# Records to use
= Beginning of Section =

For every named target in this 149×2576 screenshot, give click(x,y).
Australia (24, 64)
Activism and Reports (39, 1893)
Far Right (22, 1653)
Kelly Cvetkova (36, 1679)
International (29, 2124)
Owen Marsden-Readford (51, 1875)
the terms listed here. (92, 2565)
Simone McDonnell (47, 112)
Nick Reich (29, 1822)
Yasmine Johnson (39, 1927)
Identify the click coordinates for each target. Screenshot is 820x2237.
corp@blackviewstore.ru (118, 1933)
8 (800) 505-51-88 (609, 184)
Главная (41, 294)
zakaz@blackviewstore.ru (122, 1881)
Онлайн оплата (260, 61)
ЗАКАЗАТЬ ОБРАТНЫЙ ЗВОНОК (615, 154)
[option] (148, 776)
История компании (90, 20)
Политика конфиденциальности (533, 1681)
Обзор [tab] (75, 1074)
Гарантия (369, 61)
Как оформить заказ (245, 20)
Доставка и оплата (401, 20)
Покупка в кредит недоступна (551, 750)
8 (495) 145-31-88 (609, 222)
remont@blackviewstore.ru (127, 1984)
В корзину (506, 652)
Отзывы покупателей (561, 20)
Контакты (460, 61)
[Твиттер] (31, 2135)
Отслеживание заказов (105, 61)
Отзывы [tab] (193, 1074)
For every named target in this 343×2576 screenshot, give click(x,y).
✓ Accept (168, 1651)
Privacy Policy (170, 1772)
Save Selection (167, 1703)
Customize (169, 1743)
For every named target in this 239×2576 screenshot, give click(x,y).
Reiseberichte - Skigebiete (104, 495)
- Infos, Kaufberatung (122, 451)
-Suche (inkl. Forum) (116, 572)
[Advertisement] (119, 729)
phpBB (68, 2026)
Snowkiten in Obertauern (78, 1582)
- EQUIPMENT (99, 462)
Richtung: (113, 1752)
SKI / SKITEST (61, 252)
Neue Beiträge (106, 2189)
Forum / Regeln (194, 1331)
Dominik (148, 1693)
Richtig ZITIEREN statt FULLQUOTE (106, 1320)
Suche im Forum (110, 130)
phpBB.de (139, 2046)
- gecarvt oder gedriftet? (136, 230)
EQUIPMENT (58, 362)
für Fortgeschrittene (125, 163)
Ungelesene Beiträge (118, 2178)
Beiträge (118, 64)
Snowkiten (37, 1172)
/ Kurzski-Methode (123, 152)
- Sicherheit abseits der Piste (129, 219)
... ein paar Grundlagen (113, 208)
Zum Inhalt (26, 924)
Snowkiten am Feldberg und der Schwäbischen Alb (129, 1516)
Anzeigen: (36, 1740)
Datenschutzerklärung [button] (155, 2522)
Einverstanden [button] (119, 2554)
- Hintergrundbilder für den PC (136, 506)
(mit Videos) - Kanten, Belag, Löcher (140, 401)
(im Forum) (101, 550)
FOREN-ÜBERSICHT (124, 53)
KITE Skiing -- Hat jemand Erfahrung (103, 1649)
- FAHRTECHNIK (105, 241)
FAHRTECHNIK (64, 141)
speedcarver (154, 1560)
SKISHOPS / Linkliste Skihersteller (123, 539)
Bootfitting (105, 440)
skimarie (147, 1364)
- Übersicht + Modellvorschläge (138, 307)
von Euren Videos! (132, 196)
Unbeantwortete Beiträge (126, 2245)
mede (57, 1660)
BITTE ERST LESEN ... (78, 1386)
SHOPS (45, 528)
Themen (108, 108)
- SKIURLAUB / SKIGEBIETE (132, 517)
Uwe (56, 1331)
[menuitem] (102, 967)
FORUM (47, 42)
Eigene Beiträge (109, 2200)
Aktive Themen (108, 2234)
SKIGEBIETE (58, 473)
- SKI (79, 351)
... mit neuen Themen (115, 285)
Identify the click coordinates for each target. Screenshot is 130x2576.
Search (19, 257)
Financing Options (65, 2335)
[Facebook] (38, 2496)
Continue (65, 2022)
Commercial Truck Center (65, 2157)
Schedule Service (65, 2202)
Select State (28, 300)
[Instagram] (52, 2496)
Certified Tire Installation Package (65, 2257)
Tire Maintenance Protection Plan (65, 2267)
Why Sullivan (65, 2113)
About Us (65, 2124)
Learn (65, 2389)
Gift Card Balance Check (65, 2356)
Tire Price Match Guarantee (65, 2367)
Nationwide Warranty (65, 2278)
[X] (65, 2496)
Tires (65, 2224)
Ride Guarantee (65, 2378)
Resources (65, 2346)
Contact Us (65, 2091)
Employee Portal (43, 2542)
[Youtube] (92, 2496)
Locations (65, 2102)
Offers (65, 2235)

= End of Section =

# Exercise description
Filter the entries above and return only the lines holding "coordinates".

# Task result
Identify the click coordinates for each target. Screenshot is 820x2237.
Identify the click coordinates for each target. Screenshot is 130x2576.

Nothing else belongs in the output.